How does a bill become a law?

Answer

It must pass both houses and be signed by the President

Explanation

For a bill to become a law, it must pass both the U.S. House of Representatives and the U.S. Senate in identical form, then be signed by the President or have a presidential veto overridden by Congress. The full process is set out in Article I, Section 7 of the Constitution.

The first step is introduction. A member of the House or Senate introduces the bill in their chamber. Bills introduced in the House are assigned an H.R. number; bills introduced in the Senate are assigned an S. number. Revenue-raising bills must originate in the House.

The bill is referred to a standing committee with jurisdiction over the subject matter. The committee may hold hearings, mark up the bill (consider and adopt amendments), and vote on whether to recommend it to the full chamber. If the committee approves, the bill is reported to the floor. Most bills die in committee. The committee chair has substantial control over which bills are considered.

The full chamber debates the bill, may amend it further, and votes on final passage. The House operates under stricter rules and time limits than the Senate; the Senate has the tradition of unlimited debate, which can lead to filibusters that require 60 votes for cloture before a final vote.

If the bill passes one chamber, it is sent to the other. The other chamber goes through the same process: committee referral, hearings, markup, floor debate, and vote. The other chamber may pass the bill as received, amend it, or reject it. After both chambers approve the same text, the bill is presented to the President. If the chambers pass different versions, a conference committee made up of members from both chambers may be appointed to resolve the differences. The conference report must then be approved by both chambers without amendment before going to the President.
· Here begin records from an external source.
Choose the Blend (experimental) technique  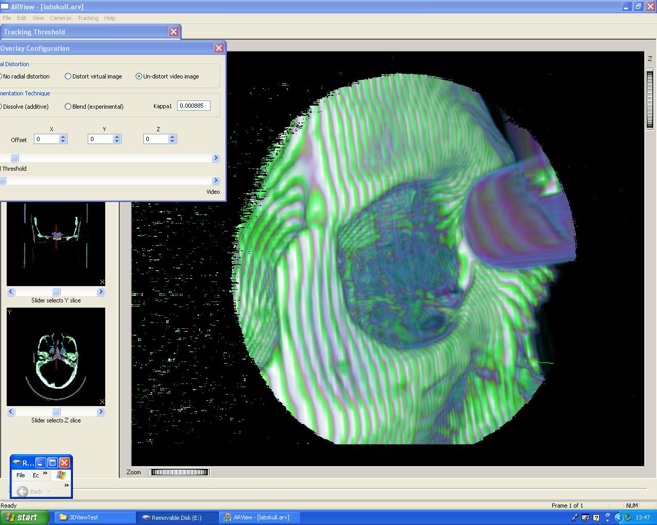coord(68,107)
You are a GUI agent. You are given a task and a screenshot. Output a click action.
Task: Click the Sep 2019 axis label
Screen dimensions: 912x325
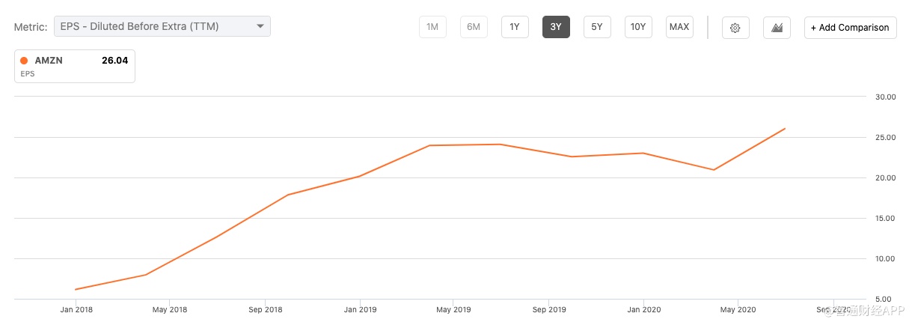click(x=548, y=309)
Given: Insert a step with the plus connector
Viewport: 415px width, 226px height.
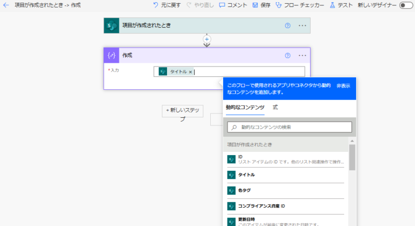Looking at the screenshot, I should click(206, 39).
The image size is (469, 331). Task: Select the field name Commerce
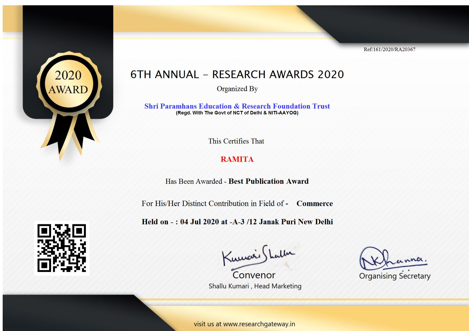[x=314, y=204]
The President has ten days (excluding Sundays) to act. If the President signs, the bill becomes law on the date of signature. The President can veto the bill, returning it to the originating chamber. If the President does neither, the bill becomes law after ten days if Congress is in session, or is killed by pocket veto if Congress adjourns. Congress can override a veto by securing a two-thirds majority in both the House and the Senate.

This process is deliberately difficult. The framers wanted to ensure that legislation reflected broad agreement and was carefully considered. The result is that few of the thousands of bills introduced in each Congress actually become law.

Why this matters for your test

The process of how a bill becomes law is one of the most fundamental civic facts about the federal government, governing every federal statute.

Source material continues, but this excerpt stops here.